In case you didn’t know, Interest only mortgages do exist. These are mortgages that you do not have to pay towards the principal but only the interest. These types of mortgages can come in the form of 1st, 2nd, 3rd, and equity lines of credit.
An interest only first mortgage isn’t very common among everyday consumers. Mainly because home owners prefer to pay down the principal to build equity and one day pay off their mortgage. With house pricing consistently on the rise, interest only mortgages seem to be growing in popularity or at least in curiosity.
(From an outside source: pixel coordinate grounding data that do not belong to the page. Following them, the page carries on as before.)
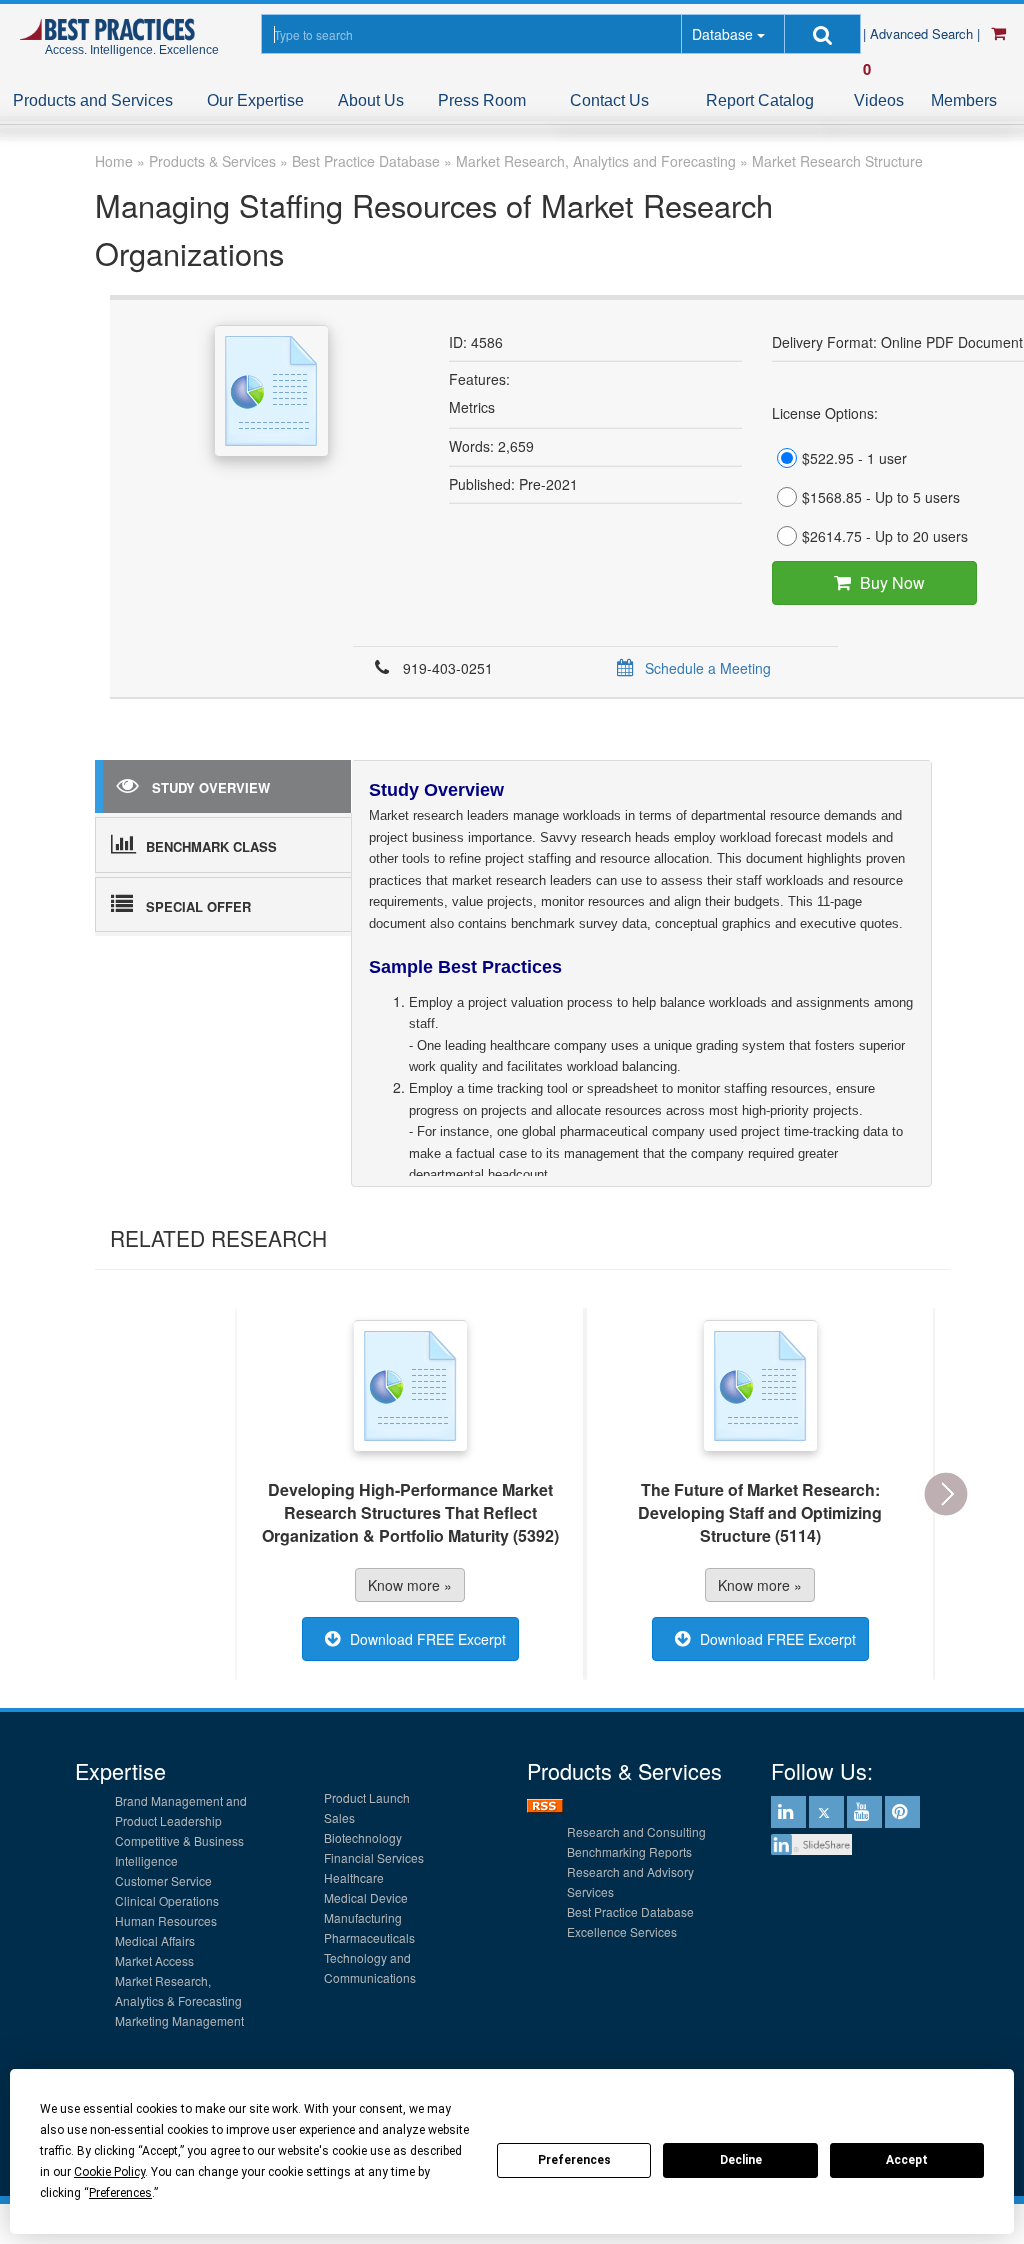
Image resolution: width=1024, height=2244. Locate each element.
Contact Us (609, 100)
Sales (339, 1817)
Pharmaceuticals (369, 1937)
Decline (741, 2160)
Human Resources (166, 1920)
To qualify for an interest only first mortgage you must have a 20% down payment on the property.
The median home price in London, Ontario is roughly $350,000. If you were to get a mortgage for $280,000 at a rate of 5%, monthly principal and interest payments would be $1628.49. An interest only mortgage at the same rate would be $1166.67.
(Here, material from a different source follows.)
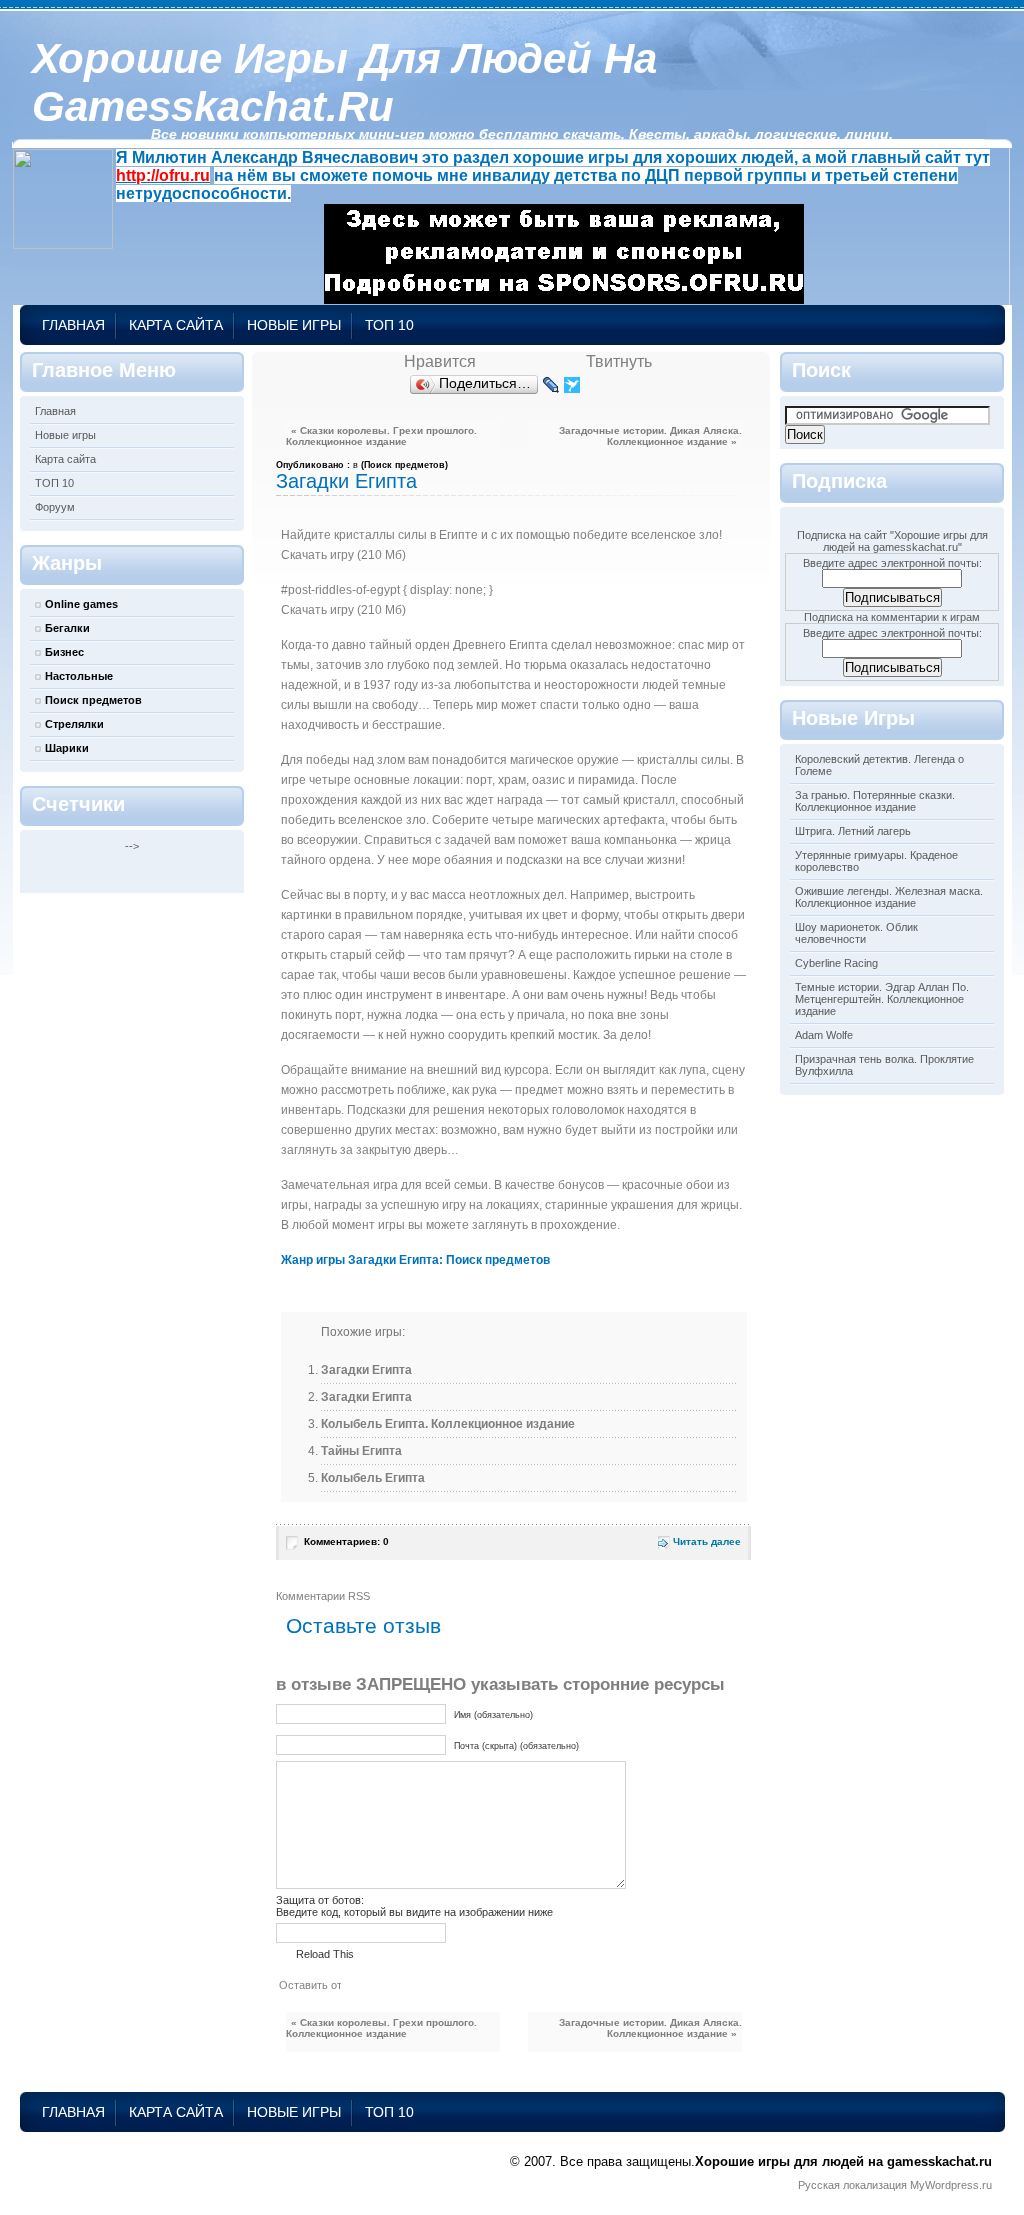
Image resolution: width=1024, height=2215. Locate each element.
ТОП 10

The amount saved by not paying the principal is quite significant and can be put towards savings, RRSP’s, renovations, investment opportunities, etc. You also have the option to pay down the principal any time in lump sum amounts. Keep in mind while you may not be paying down the principal, as time goes on, property value tends to rise.
These types of mortgages specifically peak the interest of real estate investors and various businesses. This way the owners can manage and run their operations with low overhead costs. Leaving room to purchase/improve business items and equipment.
Interest only as 2nd, 3rd, or equity lines of credit are generally taken out as short-term solutions for debt consolidation, renovations, or other financial needs. There’s more of a risk with 2nd and 3rd’s as the interest rates can be significantly higher. With home equity lines of credit, you only pay interest on the amount used.
This article isn’t meant to sway people towards interest only mortgages but to show them there are more options than a conventional mortgage. In certain scenarios an interest-only mortgage can be a viable option.